> GIVEN PASSAGE
Page history last edited by Russell 8 years, 6 months ago


Fall 2011

Unit 1 - Elements of Fiction

English 9


Fri, Oct 7


DUE: Irony essay

HMWK: n/a

TODAY: Unit exam


Irony essay turned in


Unit exam


Thu, Oct 6


DUE: One paragraph you worked on at home


  • Study for the unit exam TOMORROW
  • Finish and print a copy of your irony essay 

TODAY: Modeling Step-Up to Writing


Students provide input toward a sample paragraph that would be acceptable for the irony essay and that follows appropriate step-up-to-writing protocols.


Sample from period 4:

Situational irony is incorporated in the story “The Censors” by Luisa Valenzuela to create surprise in the reader.  Situational is irony occurs when a reader’s/audience’s expectations are met with something different (under reasonable circumstances).  The effect of situational irony involves surprise, as a reader’s reasonable expectations are not fulfilled. In the story, Juan joins the censorship office in order to intercept his own letter in the hopes that he and his lover will escape arrest and harm. He becomes so skilled a censor that he rejects and censors his own letter, sealing his fateful doooooom.  In this section/scene/part/segment there is situational irony that surprises the reader, who would expect Juan to remember his letter, intercept it, and keep it from the censors. Instead, we are surprised by his reflex to censor even his own letter. Luisa Valenzuela uses situational irony to surprise the reader in her story “The Censors.”



Wed, Oct 5


DUE: n/a

HMWK: Work on your DRAMATIC IRONY paragraph (part of the irony essay)

TODAY: Body paragraphs (step-up to writing)


The class moves through the requirements of the paragraphs in the irony essay (outline and requirements in the link)


Two sample paragraphs:


     In Richard Connell’s “The Most Dangerous Game”, the author uses dramatic irony to build tension in the reader. Dramatic irony happens when the reader/audience knows something a character does not. Dramatic irony has to do with building tension, because the audience or reader must always wait for an outcome, and that waiting causes suspense. In Connell’s short story, the hunter Rainsford must fight for survival as General Zaroff hunts him. He builds traps, hoping to kill or stop Zaroff. The reader knows that Rainsford builds the traps, yet Zaroff is unaware of them. The reader wonders if the traps will work to stop Zaroff and if Rainsford will survive. The fact that the reader knows and waits for the outcome is dramatic irony. Because the reader is made to wait for the outcome, tension is built. The reader eagerly waits to see if Zaroff wins or Rainsford saves himself.Dramatic irony is employed by O’Connell to cause the reader to experience tension and suspense.

> MATERIAL TO PROCESS

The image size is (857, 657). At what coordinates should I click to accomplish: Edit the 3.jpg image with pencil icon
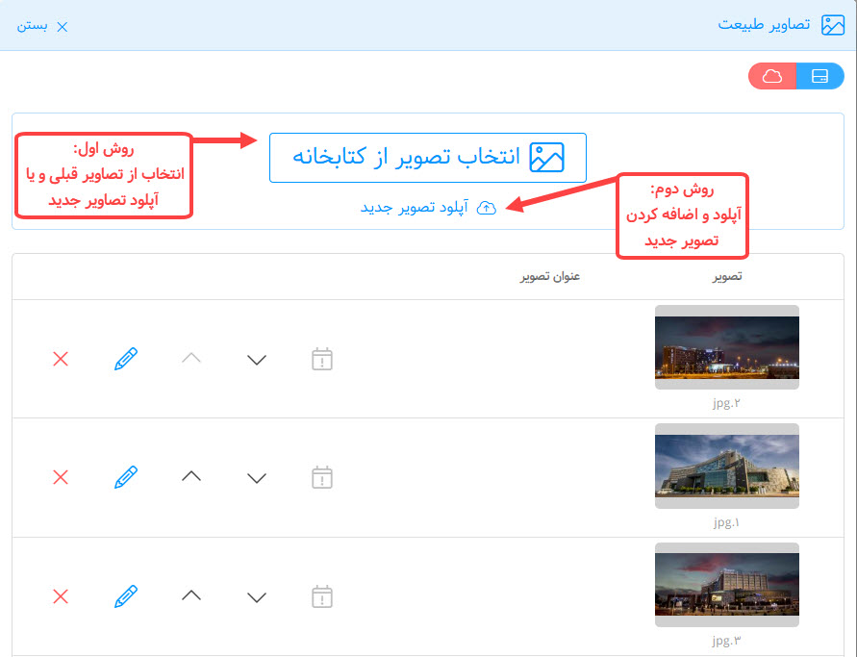click(126, 596)
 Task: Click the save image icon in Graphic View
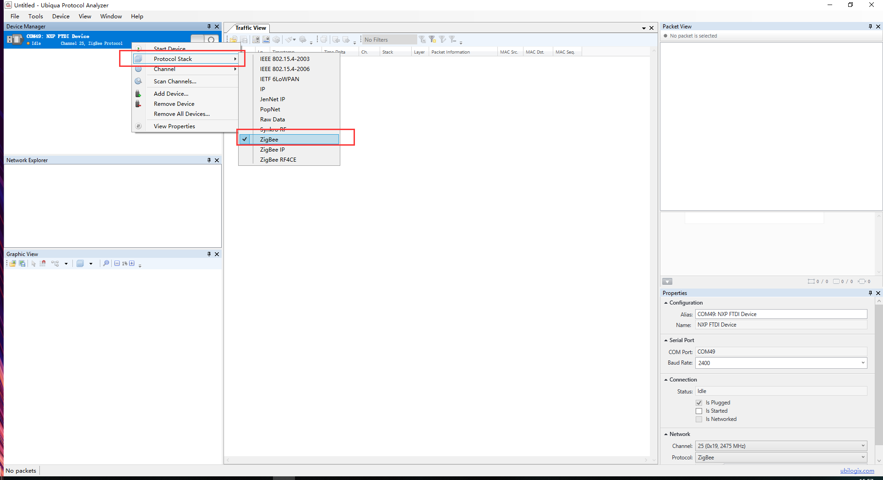pos(22,263)
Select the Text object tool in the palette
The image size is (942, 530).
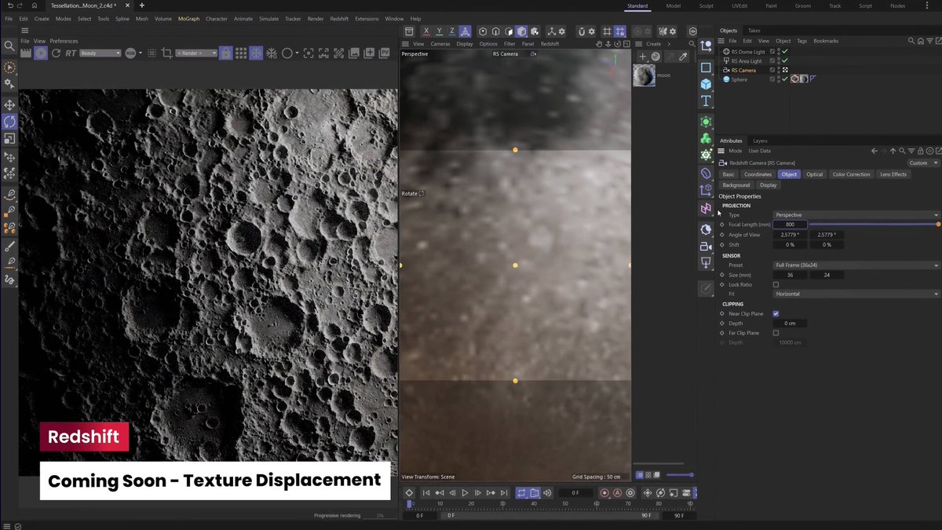click(706, 101)
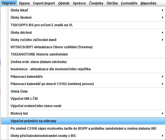Expand the Plánovací kalendáře submenu

87,77
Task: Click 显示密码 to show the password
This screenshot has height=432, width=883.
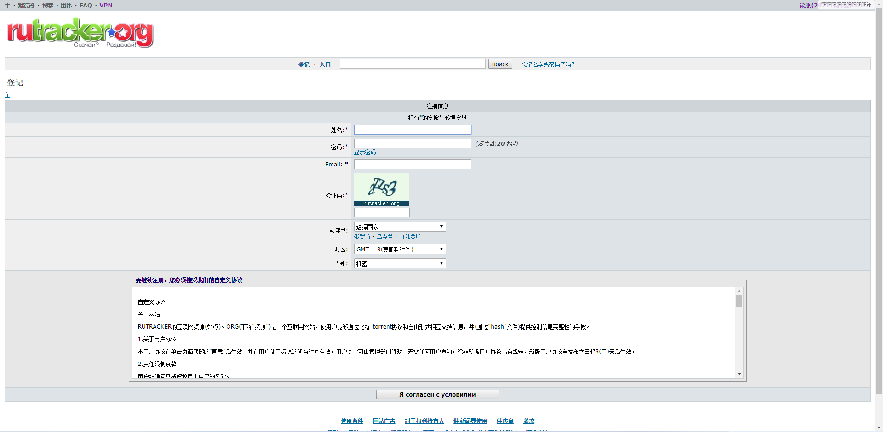Action: click(364, 152)
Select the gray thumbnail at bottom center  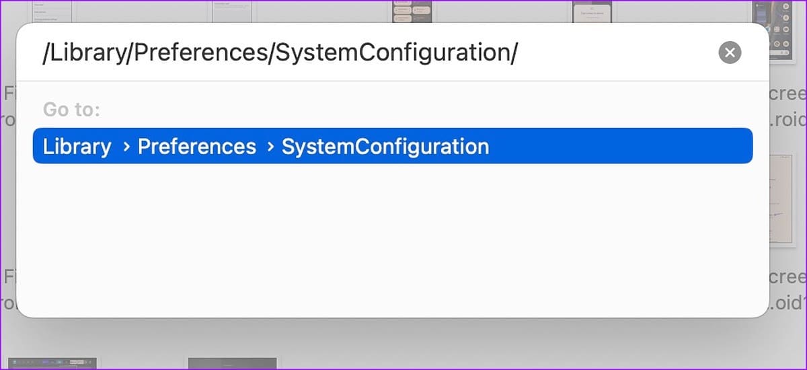233,363
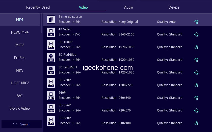Select the 3D Red-Blue format icon
This screenshot has height=132, width=212.
tap(51, 57)
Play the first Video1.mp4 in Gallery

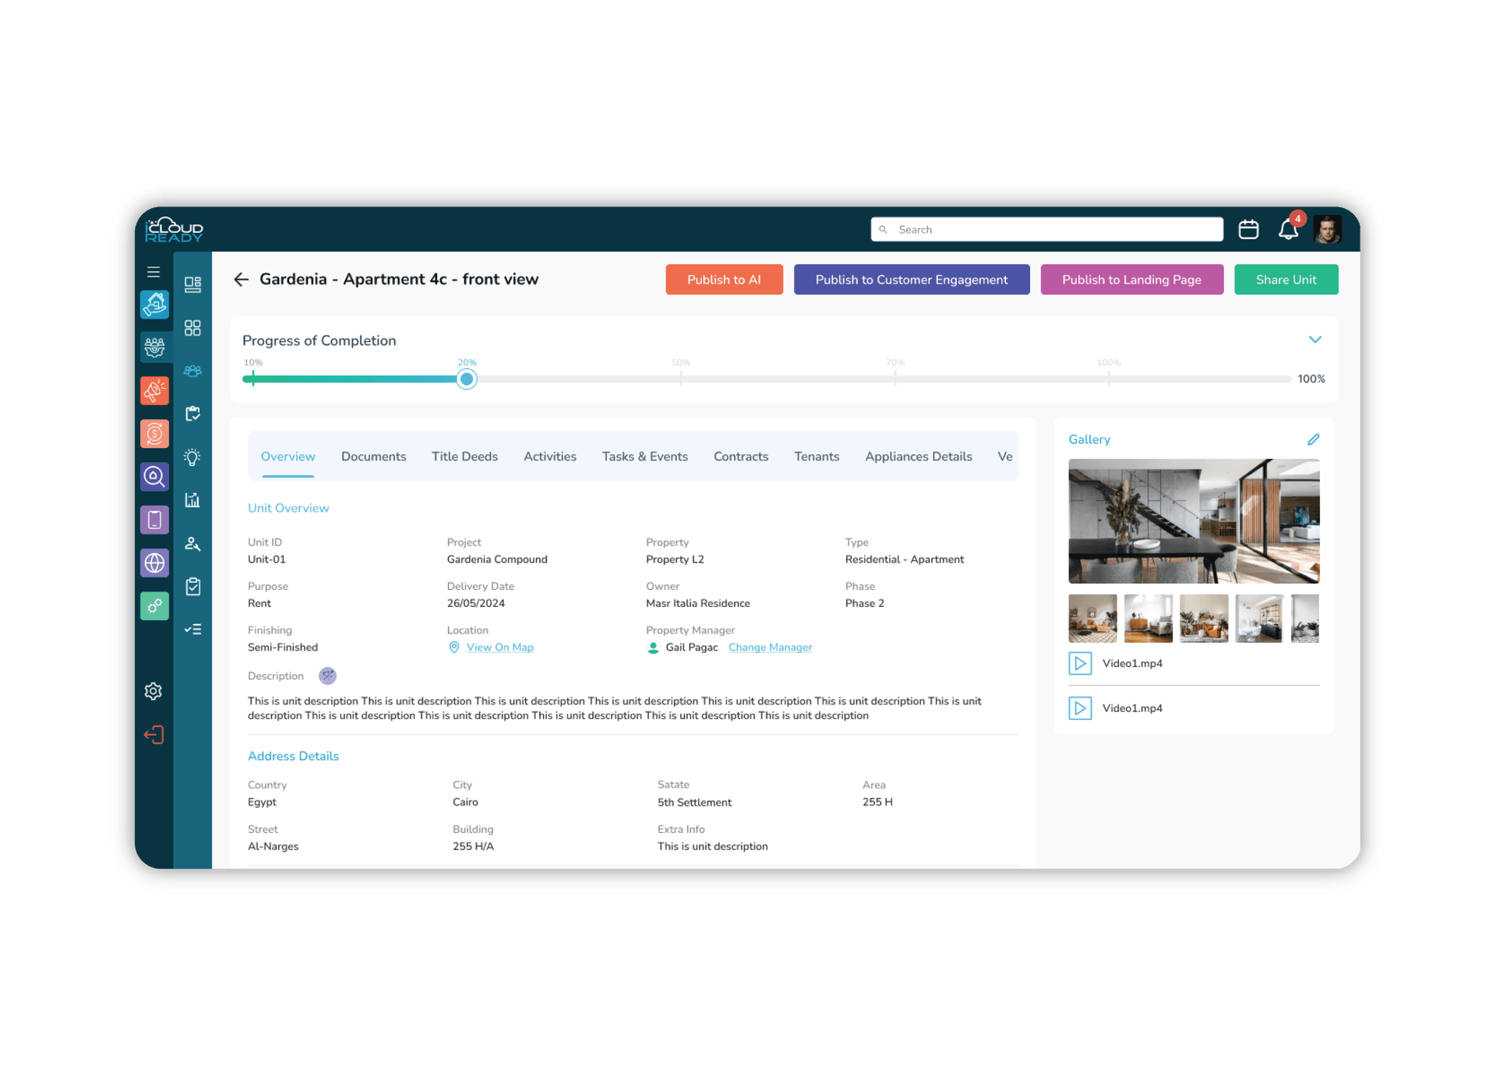click(1081, 663)
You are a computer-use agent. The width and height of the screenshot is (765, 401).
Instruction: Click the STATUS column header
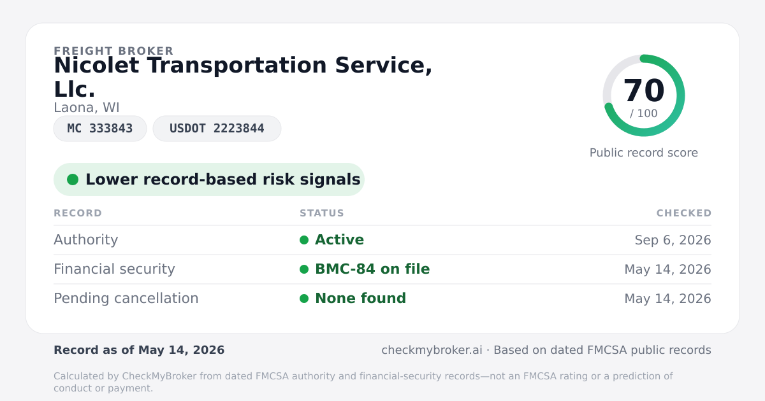pos(322,213)
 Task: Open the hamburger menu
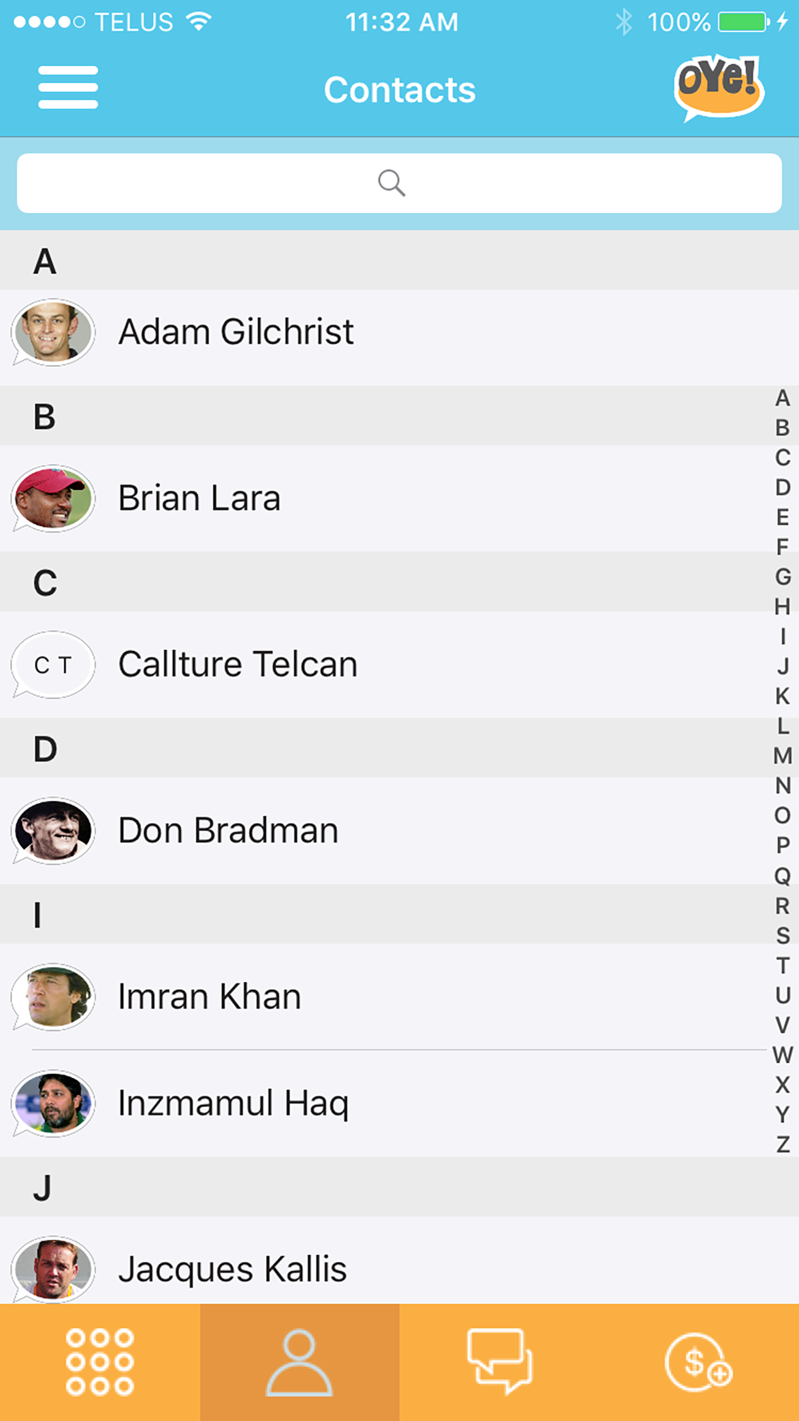(68, 88)
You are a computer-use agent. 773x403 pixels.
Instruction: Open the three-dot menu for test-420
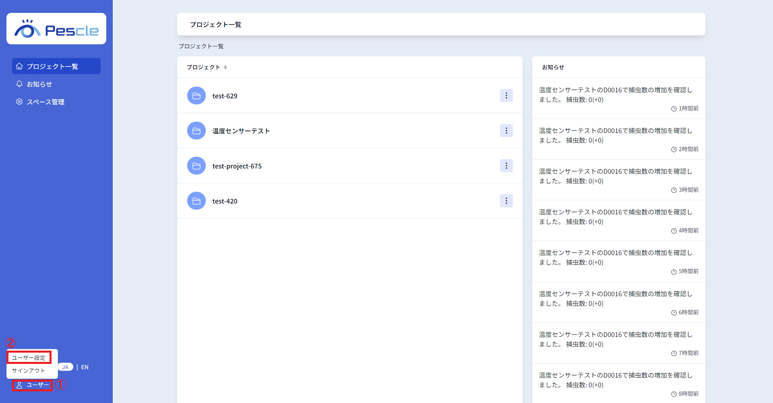[x=506, y=201]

> EXERCISE REQUIREMENTS
[1] On the English 9 class page, what was due on Thu, Oct 6?
[2] Copy out the part of the rows that opens with the line containing "Play the first Video1.mp4 in Gallery" and runs through the end of the rows, both ends included. Leave out the pictures.
The class page and the rows have nothing to do with each other.

> TASK-BY-TASK ANSWERS
[1] One paragraph you worked on at home was due.

[2]
Play the first Video1.mp4 in Gallery

click(1081, 663)
You are a computer-use agent. The width and height of the screenshot is (765, 401).
Instruction: Click the STATUS column header
pos(322,213)
 Task: Open the hamburger menu
(68, 88)
You are a computer-use agent. 773x403 pixels.
Instruction: Open the three-dot menu for test-420
[x=506, y=201]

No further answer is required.